= Problem =
Give back exactly the lines from the start of the listing to the line containing "Task: Click the Custom actions label", inclusive, and nothing beyond them.

====== Data to examine ======

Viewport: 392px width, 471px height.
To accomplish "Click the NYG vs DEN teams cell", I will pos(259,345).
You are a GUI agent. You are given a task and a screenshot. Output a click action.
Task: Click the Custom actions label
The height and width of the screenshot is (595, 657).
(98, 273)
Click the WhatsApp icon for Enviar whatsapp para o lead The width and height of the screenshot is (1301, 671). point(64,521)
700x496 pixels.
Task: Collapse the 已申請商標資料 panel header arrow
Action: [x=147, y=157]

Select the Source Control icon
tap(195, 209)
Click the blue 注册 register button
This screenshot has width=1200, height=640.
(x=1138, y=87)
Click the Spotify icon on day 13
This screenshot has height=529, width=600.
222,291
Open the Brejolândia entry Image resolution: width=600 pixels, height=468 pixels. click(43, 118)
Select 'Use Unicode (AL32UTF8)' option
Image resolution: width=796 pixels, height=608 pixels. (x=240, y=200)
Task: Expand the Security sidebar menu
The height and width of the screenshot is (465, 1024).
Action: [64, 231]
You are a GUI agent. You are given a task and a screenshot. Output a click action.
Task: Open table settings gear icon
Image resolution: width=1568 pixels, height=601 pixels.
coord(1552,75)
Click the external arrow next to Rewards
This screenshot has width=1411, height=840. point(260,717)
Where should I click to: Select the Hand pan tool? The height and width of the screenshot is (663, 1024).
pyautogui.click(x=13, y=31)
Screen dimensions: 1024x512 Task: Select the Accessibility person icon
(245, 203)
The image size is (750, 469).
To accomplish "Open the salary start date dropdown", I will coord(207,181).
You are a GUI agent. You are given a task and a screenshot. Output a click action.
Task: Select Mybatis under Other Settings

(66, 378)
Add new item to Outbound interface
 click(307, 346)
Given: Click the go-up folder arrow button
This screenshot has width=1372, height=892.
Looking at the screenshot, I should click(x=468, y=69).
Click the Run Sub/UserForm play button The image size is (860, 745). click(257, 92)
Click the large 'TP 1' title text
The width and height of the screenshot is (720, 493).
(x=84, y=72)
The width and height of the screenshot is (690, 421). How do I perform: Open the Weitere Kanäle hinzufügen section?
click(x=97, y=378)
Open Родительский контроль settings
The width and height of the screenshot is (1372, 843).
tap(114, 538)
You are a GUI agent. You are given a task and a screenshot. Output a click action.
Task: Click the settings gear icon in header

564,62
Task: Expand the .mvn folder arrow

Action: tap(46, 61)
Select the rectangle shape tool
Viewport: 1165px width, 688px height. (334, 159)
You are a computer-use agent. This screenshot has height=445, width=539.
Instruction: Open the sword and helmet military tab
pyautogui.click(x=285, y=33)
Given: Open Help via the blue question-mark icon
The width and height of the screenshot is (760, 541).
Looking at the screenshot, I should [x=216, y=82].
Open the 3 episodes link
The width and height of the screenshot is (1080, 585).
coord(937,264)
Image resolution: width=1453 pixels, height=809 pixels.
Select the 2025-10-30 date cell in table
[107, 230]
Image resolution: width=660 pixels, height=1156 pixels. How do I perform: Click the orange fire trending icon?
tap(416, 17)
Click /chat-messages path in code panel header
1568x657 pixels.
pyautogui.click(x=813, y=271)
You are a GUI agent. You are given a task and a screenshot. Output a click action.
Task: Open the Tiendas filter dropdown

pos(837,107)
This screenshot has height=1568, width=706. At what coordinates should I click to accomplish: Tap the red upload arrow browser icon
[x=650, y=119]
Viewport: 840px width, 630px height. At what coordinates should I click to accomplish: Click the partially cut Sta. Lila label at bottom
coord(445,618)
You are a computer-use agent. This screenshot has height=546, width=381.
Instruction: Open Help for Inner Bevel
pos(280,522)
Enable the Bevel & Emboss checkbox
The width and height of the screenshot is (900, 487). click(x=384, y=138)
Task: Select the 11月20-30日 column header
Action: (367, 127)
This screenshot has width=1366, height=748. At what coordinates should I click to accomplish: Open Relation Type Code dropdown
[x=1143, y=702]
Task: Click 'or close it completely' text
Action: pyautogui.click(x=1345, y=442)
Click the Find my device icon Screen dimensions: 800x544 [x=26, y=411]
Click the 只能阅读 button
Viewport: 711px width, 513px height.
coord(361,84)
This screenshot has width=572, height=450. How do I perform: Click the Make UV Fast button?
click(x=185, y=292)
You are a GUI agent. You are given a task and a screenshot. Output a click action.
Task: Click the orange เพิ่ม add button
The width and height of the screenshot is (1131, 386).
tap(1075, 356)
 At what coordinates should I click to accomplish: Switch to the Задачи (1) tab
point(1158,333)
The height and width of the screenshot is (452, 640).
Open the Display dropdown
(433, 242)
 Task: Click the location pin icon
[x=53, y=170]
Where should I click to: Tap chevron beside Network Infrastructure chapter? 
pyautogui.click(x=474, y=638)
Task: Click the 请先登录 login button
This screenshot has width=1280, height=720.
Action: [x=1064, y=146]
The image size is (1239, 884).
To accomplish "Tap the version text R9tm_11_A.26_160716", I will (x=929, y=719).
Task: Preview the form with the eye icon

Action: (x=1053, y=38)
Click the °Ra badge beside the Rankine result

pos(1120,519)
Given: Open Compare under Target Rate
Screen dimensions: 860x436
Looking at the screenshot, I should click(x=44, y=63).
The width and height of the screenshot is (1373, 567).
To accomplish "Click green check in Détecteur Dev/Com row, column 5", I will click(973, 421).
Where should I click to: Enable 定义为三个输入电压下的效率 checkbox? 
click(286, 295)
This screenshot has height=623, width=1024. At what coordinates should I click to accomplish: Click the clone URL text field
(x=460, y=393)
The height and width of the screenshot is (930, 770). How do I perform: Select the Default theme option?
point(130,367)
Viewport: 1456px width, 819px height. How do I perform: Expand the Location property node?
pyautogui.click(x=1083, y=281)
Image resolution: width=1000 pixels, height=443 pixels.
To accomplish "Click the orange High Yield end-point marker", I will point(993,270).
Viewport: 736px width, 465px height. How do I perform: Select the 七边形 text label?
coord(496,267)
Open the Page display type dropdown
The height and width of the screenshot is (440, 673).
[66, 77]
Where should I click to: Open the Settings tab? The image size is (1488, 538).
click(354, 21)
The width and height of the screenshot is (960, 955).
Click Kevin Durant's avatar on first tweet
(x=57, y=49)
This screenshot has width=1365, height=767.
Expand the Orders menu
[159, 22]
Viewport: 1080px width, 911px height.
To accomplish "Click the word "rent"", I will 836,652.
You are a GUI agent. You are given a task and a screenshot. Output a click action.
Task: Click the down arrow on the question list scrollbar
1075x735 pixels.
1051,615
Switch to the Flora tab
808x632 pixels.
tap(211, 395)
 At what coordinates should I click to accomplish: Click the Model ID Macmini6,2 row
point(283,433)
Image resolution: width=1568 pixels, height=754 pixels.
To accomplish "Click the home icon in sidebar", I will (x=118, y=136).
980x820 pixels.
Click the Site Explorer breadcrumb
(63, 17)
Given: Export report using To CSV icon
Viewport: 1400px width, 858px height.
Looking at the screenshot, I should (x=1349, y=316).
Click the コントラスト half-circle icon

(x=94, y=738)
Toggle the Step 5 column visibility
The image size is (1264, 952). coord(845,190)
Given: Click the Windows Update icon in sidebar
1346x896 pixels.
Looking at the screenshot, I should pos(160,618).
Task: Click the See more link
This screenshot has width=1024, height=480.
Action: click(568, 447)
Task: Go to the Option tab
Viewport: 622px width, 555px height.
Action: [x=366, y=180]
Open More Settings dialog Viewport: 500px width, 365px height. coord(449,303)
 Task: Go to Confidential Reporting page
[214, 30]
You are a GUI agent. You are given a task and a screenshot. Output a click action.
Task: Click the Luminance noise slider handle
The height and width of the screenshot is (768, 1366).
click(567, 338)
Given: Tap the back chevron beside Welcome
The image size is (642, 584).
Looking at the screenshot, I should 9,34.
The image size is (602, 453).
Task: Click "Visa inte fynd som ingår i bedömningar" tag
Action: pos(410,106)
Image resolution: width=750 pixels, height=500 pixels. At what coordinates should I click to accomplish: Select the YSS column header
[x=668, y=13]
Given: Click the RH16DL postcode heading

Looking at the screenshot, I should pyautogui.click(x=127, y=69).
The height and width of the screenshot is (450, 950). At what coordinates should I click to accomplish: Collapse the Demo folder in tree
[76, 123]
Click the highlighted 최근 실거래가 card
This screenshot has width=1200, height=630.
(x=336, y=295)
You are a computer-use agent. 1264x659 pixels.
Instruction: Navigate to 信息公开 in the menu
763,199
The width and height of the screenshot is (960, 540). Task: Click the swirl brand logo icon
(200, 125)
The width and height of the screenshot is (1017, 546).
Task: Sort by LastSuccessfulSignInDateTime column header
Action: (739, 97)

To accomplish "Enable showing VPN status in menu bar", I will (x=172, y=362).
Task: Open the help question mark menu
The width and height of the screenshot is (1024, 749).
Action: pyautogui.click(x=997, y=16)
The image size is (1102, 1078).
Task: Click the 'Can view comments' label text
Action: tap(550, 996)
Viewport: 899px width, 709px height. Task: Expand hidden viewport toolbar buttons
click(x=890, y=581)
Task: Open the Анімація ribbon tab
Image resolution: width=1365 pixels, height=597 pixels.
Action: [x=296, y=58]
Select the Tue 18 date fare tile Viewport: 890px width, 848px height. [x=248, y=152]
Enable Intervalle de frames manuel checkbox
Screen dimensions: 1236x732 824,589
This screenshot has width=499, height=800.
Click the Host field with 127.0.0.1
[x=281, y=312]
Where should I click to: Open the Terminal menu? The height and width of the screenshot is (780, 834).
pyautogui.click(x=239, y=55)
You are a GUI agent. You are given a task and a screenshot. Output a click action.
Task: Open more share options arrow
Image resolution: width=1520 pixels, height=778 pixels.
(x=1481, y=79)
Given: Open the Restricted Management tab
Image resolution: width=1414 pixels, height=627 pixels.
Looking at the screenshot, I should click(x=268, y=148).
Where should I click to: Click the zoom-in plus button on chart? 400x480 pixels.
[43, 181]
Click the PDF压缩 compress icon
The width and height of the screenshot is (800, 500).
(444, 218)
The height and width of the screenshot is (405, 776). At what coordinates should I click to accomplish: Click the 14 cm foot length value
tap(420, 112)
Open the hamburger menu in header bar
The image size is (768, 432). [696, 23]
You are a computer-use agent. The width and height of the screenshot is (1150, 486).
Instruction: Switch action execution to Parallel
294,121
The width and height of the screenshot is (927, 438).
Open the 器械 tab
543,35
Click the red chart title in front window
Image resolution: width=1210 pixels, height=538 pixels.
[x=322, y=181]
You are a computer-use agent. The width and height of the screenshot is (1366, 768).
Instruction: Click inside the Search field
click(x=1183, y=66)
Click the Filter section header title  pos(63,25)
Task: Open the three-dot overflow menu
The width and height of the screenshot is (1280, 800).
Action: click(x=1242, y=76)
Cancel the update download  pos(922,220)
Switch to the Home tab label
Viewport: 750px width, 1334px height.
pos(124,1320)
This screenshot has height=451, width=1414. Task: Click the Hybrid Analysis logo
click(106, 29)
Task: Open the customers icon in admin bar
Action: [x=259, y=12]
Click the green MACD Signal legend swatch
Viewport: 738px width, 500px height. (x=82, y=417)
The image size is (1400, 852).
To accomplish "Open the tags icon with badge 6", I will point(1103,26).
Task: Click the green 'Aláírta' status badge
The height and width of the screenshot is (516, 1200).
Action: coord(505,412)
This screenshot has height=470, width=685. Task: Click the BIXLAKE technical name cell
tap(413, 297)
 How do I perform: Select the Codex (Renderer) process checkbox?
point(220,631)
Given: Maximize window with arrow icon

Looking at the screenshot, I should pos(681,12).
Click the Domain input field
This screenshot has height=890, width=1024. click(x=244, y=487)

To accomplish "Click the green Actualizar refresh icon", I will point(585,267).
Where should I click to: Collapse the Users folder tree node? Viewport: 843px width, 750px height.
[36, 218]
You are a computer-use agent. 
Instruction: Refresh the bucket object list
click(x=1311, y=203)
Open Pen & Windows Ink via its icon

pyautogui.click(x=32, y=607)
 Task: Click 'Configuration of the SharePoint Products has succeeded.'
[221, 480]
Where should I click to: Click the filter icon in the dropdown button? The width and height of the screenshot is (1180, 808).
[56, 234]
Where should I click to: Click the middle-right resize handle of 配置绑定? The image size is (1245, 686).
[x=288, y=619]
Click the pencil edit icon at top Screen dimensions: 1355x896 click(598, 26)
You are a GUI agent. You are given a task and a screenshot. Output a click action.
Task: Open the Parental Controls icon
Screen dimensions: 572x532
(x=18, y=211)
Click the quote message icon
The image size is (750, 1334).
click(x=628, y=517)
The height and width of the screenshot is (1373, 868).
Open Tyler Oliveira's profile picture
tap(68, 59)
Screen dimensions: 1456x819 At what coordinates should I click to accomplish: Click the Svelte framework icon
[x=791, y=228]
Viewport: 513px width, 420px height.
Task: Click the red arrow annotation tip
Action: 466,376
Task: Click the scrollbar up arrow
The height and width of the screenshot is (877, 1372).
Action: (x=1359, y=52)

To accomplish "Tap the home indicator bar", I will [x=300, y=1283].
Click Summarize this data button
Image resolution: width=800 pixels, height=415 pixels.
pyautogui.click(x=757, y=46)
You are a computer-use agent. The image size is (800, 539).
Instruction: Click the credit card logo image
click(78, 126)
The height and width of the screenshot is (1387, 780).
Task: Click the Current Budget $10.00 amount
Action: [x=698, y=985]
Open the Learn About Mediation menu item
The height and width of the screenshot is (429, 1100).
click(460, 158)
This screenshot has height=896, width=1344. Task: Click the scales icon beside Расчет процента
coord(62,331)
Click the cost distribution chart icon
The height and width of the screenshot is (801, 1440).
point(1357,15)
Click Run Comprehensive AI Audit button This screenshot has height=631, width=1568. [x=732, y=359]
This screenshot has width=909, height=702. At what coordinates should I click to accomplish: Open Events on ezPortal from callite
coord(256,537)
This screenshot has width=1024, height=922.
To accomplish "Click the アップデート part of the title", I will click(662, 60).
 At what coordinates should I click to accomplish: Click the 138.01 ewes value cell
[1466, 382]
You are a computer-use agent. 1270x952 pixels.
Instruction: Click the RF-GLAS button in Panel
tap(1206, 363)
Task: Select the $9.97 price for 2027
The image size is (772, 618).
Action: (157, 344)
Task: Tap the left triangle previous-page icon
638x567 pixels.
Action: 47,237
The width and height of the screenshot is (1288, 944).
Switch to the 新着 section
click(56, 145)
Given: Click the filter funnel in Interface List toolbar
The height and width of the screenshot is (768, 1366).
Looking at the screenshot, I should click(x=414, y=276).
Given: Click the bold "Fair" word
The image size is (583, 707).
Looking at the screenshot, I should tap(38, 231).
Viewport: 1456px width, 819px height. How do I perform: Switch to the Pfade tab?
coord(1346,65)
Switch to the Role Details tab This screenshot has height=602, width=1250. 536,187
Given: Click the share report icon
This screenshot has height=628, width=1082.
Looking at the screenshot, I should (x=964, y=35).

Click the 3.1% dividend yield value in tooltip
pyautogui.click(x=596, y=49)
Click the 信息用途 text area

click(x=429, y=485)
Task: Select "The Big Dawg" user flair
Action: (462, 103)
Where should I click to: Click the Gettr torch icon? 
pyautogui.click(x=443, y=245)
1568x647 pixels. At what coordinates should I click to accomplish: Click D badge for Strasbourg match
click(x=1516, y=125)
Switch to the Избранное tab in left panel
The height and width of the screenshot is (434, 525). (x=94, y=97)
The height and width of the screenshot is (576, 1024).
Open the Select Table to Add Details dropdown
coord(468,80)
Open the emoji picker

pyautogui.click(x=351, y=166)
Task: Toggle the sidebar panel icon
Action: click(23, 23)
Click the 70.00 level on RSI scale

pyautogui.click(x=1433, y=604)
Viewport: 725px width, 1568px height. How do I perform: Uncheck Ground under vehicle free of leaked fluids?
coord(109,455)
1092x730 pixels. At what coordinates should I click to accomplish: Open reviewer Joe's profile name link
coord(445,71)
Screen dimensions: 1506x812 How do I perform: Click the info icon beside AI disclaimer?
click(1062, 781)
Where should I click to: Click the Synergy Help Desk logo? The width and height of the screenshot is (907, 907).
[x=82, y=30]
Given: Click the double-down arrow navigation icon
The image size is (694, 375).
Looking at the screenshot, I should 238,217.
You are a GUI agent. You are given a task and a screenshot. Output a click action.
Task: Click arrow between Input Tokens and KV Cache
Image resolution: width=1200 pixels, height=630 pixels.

======

= Exercise response =
Viewport: 392px width, 471px height.
To accomplish "Click the NYG vs DEN teams cell", I will pos(259,345).
You are a GUI agent. You are given a task and a screenshot. Output a click action.
Task: Click the Custom actions label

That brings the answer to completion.